§ **DATA SUPPLIED**
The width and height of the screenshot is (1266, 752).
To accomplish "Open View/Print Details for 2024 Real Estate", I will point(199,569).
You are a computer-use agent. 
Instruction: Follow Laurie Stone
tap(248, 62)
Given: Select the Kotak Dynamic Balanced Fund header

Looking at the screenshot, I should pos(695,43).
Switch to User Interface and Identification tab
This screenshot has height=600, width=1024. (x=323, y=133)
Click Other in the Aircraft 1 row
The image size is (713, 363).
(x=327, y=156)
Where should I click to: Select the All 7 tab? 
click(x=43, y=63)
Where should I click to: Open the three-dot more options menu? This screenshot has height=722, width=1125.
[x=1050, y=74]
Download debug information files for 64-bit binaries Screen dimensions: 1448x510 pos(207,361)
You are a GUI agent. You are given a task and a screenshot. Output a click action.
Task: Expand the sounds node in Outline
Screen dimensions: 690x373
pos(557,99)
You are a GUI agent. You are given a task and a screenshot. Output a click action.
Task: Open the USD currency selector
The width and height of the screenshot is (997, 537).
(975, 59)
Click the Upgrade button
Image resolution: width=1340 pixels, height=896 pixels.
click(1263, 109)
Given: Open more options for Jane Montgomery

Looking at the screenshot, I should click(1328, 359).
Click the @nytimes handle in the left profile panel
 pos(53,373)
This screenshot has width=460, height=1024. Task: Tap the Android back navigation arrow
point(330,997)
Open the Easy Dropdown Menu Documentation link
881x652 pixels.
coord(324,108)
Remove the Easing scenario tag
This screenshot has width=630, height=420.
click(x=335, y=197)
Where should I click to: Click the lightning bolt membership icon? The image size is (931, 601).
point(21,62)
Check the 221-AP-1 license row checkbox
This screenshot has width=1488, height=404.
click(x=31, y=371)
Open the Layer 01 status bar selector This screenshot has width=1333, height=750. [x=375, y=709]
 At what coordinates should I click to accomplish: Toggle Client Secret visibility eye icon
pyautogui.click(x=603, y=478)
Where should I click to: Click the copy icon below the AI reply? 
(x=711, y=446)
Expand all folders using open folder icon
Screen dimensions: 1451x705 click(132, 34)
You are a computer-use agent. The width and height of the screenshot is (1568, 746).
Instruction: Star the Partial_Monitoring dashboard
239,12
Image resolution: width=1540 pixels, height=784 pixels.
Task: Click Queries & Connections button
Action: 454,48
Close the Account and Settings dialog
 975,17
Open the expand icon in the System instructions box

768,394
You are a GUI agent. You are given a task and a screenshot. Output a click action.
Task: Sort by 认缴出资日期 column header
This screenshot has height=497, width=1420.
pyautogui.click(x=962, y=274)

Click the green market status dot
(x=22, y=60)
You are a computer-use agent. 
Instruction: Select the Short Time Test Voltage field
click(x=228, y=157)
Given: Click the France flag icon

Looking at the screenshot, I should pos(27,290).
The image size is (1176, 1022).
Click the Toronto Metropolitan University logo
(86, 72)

§ **EXERCISE GOAL**
The response should hold exactly the lines starting at the line with "Given: Open more options for Jane Montgomery" and ending at the line with "Open the Layer", and no other line of the material above.

§ **RESPONSE FOR THIS EXERCISE**
Given: Open more options for Jane Montgomery

Looking at the screenshot, I should click(1328, 359).
Click the @nytimes handle in the left profile panel
 pos(53,373)
This screenshot has width=460, height=1024. Task: Tap the Android back navigation arrow
point(330,997)
Open the Easy Dropdown Menu Documentation link
881x652 pixels.
coord(324,108)
Remove the Easing scenario tag
This screenshot has width=630, height=420.
click(x=335, y=197)
Where should I click to: Click the lightning bolt membership icon? The image size is (931, 601).
point(21,62)
Check the 221-AP-1 license row checkbox
This screenshot has width=1488, height=404.
click(x=31, y=371)
Open the Layer 01 status bar selector This screenshot has width=1333, height=750. [x=375, y=709]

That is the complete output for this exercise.